Our findings have implications for future research and for service provision. Knowledge of smoking prevalence in patients with long-term conditions is key to plan and target cessation services; yet we found few studies specifically of smoking prevalence in such patients and most estimates for prevalence were derived from studies with other primary aims. We found no smoking cessation trials in patients with asthma and very few high quality trials in HIV/AIDS. In general, most trials were exploratory and, except for a few studies in diabetes, did not test service models for delivering smoking cessation within the general management of long-term conditions. Nonpharmacological interventions were often poorly defined, making it difficult to assess the underlying behaviour change techniques used. We suggest, therefore, that there is an urgent need for further studies of smoking prevalence and trials testing well-defined interventions and service models for smoking cessation in long-term conditions. In the last few years, knowledge has emerged on effective behaviour change techniques in smoking cessation [110] making it apposite to develop interventions based on these techniques that are relevant to long-term conditions. Future research on behavioural support interventions needs to determine the best ways to integrate these within existing models of care. Future trials should also include economic evaluations, particularly in patients with schizophrenia, diabetes, and HIV/AIDS, where there are concerns that more intensive cessation treatment might be required to achieve cessation rates comparable to the general population. Such trials should also assess the impact of cessation on outcomes of these conditions. Further research is also required to understand the barriers to service provision, as the literature on this is limited to only a few conditions and is particularly sparse on the perspectives of health providers.
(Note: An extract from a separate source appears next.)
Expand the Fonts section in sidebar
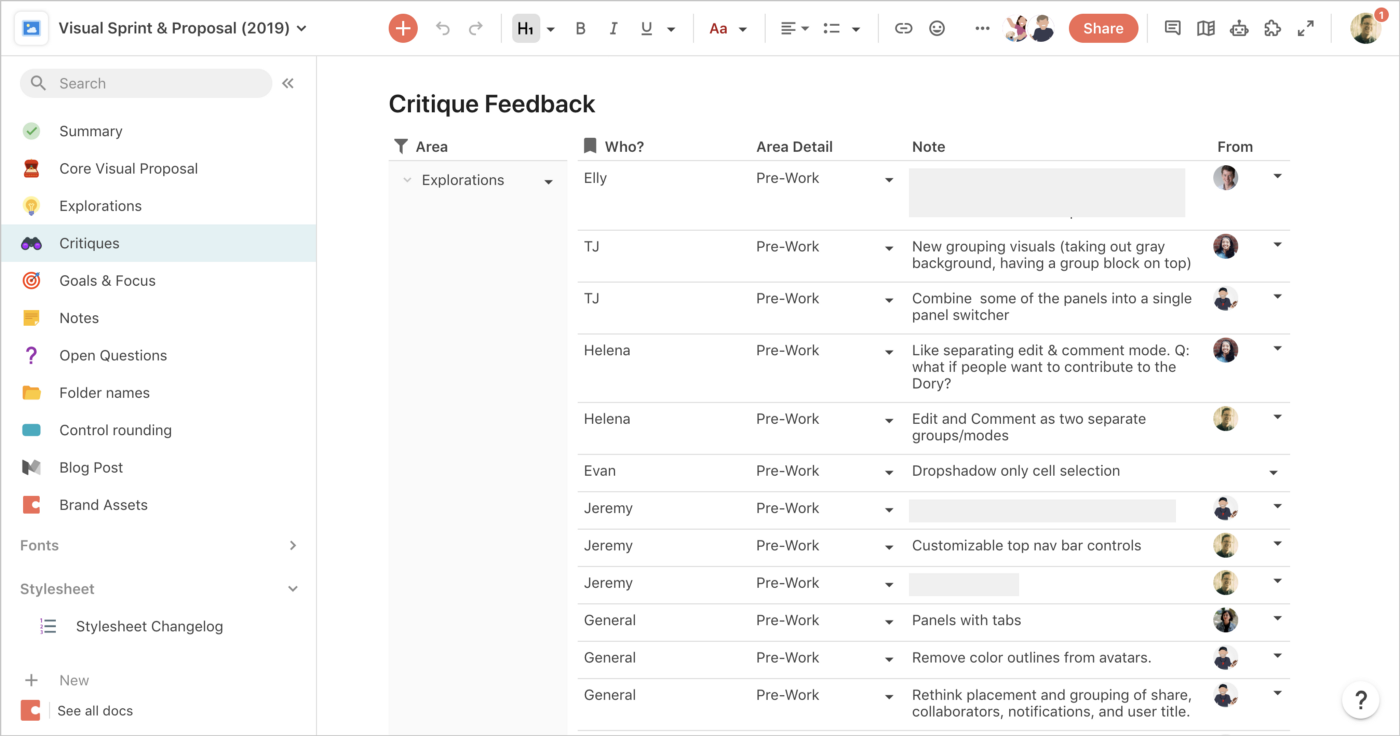(293, 545)
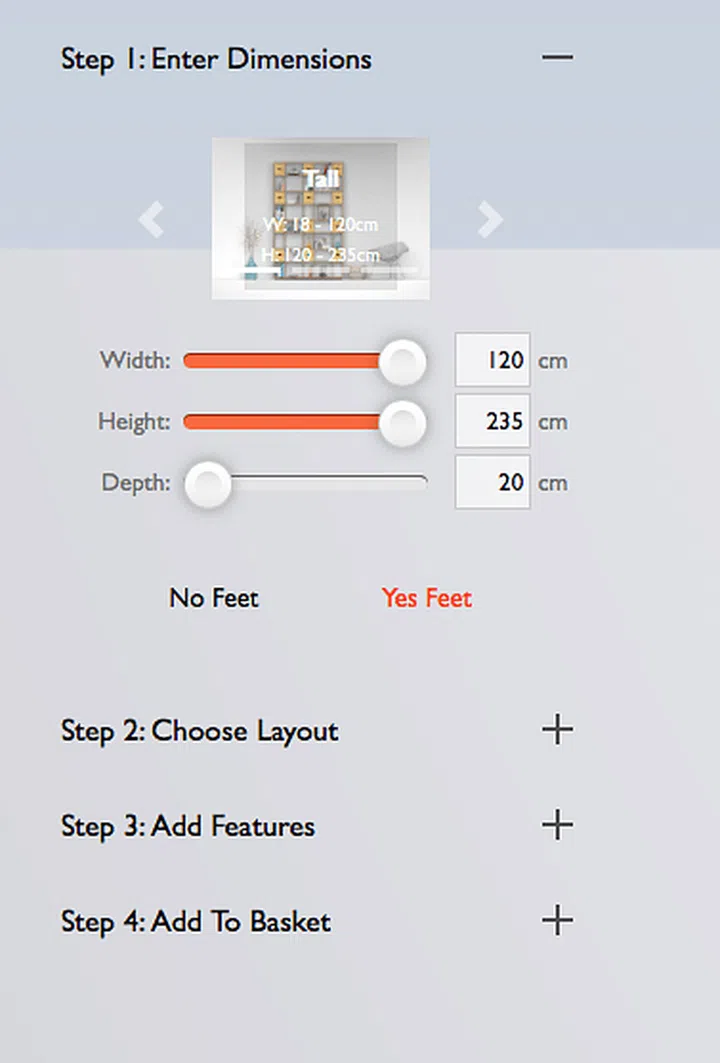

Although the true extent of the gap in providing cessation support in long-term conditions is unclear (and in COPD, asthma, and HIV/AIDS, it has not been investigated at all), the available evidence suggests that it is likely to be significant. This is of concern, given the established need and potential to benefit in these conditions. Moreover, the increased frequency of contact with health services for people with these conditions presents an opportunity. Recording and reporting smoking status and offering cessation interventions should be integral to the management of long-term conditions. We may, as yet, not be aware of the most effective and cost-effective models of service provision and ways to address barriers and concerns. However, there is sufficient evidence of the benefits to mandate that smoking cessation support should be implemented as an integral part of the management of long-term conditions.

Conflict of Interests

The authors declare that they have no conflict of interests.